Notre-Dame est divisée en quatre secteurs, les responsables de ces secteurs observent attentivement l’évolution de la situation en temps réel, et les informations sont remontées au commandant des opérations de secours. Avec l’aide d’un drône qui survole la cathédrale, tous travaillent à aider le commandant à visualiser au mieux la situation.

La demande de renforts arrive autour de 19h pour se joindre aux forces de la BSPP, appuyées par l’arrivée de deux bateaux-pompes, qui puiseront l’eau dans la Seine, pour compenser le manque de bouches à incendie. La police est mobilisée pour acheminer le matériel et organiser le périmètre de sécurité autour de l’édifice pour permettre l’intervention des pompiers. « La première demi-heure est cruciale car il faut demander tout de suite tout ce dont on peut avoir besoin », souligne le lieutenant-colonel Gabriel Plus, porte-parole de la BSPP.

Le dispositif de secours mobilise plus de 400 pompiers qui se relaient en haut des dix-huit bras élévateurs articulés. Des groupes spécialisés sont engagés : une section recherche et sauvetage en milieu urbain, un groupe de recherche et d’intervention en milieu périlleux, des spécialistes en exploration de longue durée et la brigade de sauvegarde du patrimoine culturel.

Tout au long des manœuvres, l’évacuation et la protection des œuvres de la cathédrale se poursuivent.


Prendre les bonnes décisions

Les risques sont immenses : personne ne savait si les beffrois tiendraient lorsque le général a envoyé vingt de ses hommes. Il a alors effectué ce que tout grand militaire fait : apprécier le risque, le mesurer le plus précisément possible, évaluer les capacités humaines, et décider.
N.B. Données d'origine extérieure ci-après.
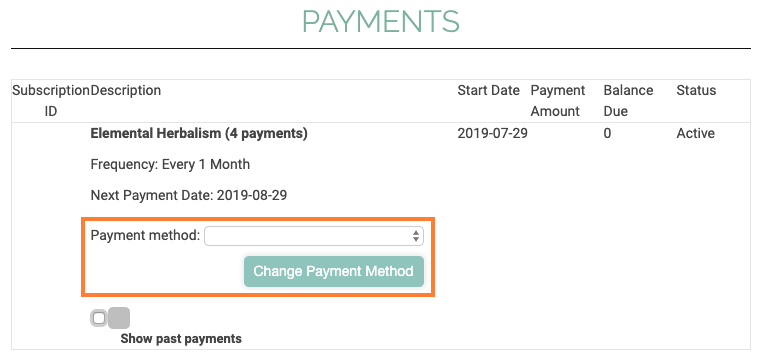Click the 2019-07-29 start date cell
The height and width of the screenshot is (364, 763).
(x=492, y=133)
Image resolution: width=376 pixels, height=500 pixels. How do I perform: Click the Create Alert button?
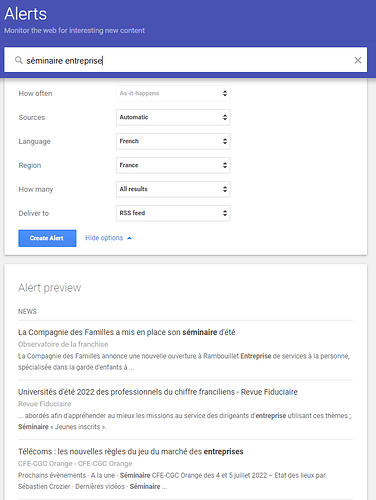(47, 238)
Dans le feu de l’action, l’efficacité de la prise de décision est déterminante. Jean-Claude Gallet et Jean-Marie Gontier le savent bien et ont ensemble conclu de renoncer à sauver la toiture pour positionner un maximum d’engins au niveau des tours afin les préserver. Sacrifier une zone pour ne pas tout perdre, les pompiers appellent cela « la part du feu ». Cette opération de la dernière chance nécessite d’envoyer des hommes entre les deux beffrois, dans les coursives instables de l’édifice, pour contrer le feu et venir à bout de l’incendie.

Cette décision suppose de mettre des hommes en danger. Le feu se propage dans tous les sens et les beffrois commencent à être touchés, risquant de provoquer l’effondrement de la voûte, puis de la cathédrale tout entière, « comme un château de cartes ». Dans les bureaux de la Préfecture de Police, Jean-Claude Gallet présente à Emmanuel Macron : « Notre devise c'est “Sauver ou périr”. Je vais en réengager à l'intérieur, cela présente un risque pour eux mais il faut que je le fasse. » Le risque est estimé, l’intervention est essentielle, le Président acquiesce.
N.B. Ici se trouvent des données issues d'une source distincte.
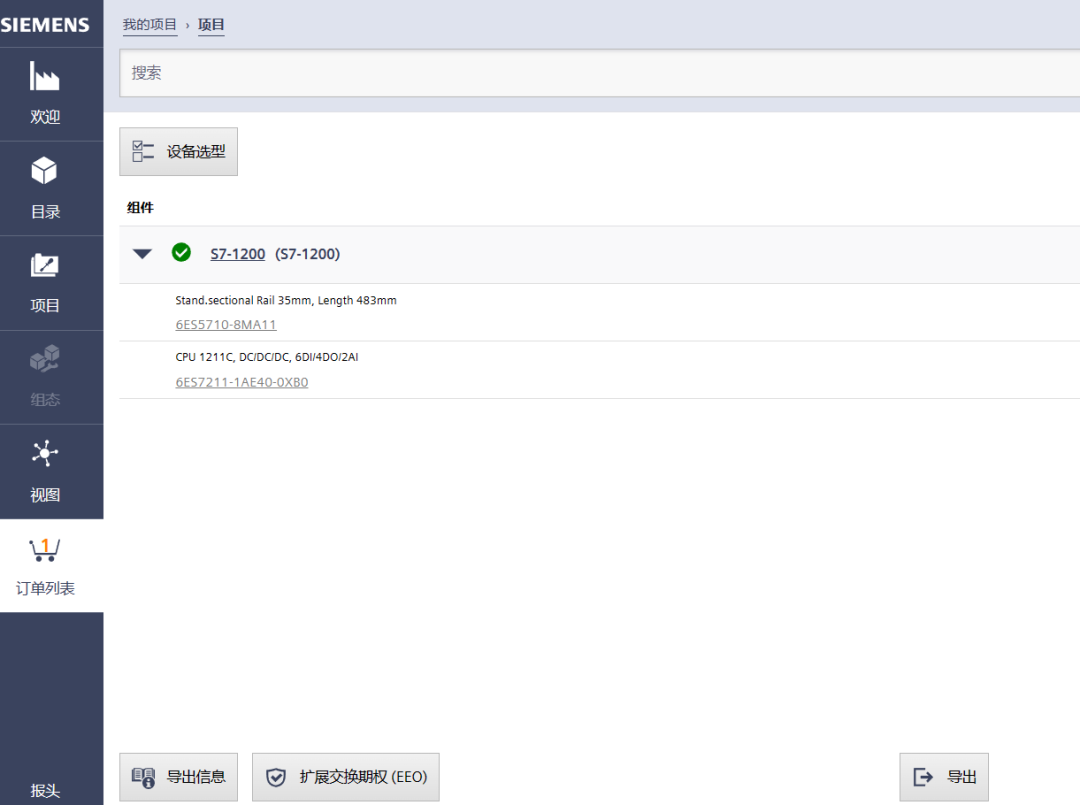Open order number 6ES7211-1AE40-0XB0 link
The height and width of the screenshot is (805, 1080).
(x=242, y=382)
À 21h23 : « On y va ». Le général Gontier envoie un commando d’une vingtaine d’hommes sous les beffrois. Il est transparent en s’adressant à eux, quant au degré de risque auquel il seront exposés. Les pompiers ont confiance en leur hiérarchie, le consentement est facilité par le parcours des décideurs : « Le risque que le général demande, il l'a pris quand c'était son tour de le prendre, donc il sait de quoi il parle. » explique Gabriel Plus. Le courage de leurs décisions a ainsi permis de sauver ce qui pouvait l’être, d’éviter le pire, de tenir face au feu, et de gagner.

À 22h47, les pompiers sont maîtres du feu, et à 2h01 du matin, le général Gontier annonce à la radio : « Feu éteint ».